When a line of the material has the word "Select" in it, copy that line.

┄┄┄┄┄┄┄┄┄┄┄┄┄┄┄┄┄┄┄┄

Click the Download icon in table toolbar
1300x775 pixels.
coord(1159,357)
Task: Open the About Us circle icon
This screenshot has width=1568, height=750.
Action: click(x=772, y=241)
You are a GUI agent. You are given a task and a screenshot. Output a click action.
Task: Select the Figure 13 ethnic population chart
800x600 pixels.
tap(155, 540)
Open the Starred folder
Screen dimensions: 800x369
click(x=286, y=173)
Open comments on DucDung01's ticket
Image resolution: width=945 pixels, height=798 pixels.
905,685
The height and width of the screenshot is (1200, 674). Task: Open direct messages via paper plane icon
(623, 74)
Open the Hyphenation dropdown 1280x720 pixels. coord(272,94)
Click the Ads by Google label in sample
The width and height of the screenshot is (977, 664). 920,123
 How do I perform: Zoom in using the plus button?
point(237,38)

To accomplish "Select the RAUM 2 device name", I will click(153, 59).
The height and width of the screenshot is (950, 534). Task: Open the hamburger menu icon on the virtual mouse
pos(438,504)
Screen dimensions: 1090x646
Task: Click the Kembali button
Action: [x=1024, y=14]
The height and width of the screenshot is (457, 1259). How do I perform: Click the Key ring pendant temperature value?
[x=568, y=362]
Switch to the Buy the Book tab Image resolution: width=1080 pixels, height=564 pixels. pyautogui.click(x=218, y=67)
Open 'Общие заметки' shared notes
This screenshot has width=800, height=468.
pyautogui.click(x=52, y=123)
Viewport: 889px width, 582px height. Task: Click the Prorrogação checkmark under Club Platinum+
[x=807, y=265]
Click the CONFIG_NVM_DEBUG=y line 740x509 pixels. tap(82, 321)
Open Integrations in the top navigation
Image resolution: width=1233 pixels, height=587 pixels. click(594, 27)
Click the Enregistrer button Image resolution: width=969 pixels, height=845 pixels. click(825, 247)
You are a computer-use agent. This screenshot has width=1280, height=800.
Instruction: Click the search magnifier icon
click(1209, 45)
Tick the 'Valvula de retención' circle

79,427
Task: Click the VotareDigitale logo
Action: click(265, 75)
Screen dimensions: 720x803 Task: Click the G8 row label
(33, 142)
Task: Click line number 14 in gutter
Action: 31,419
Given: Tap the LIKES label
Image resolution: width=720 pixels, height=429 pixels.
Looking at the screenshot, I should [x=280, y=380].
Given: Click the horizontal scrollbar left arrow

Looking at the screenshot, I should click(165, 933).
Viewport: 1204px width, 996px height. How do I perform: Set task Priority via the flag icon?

┄┄┄┄┄┄┄┄┄┄┄┄┄┄┄┄┄┄┄┄

Result for this task:
Task: Select the Figure 13 ethnic population chart
To accomplish "Select the RAUM 2 device name", I will click(153, 59).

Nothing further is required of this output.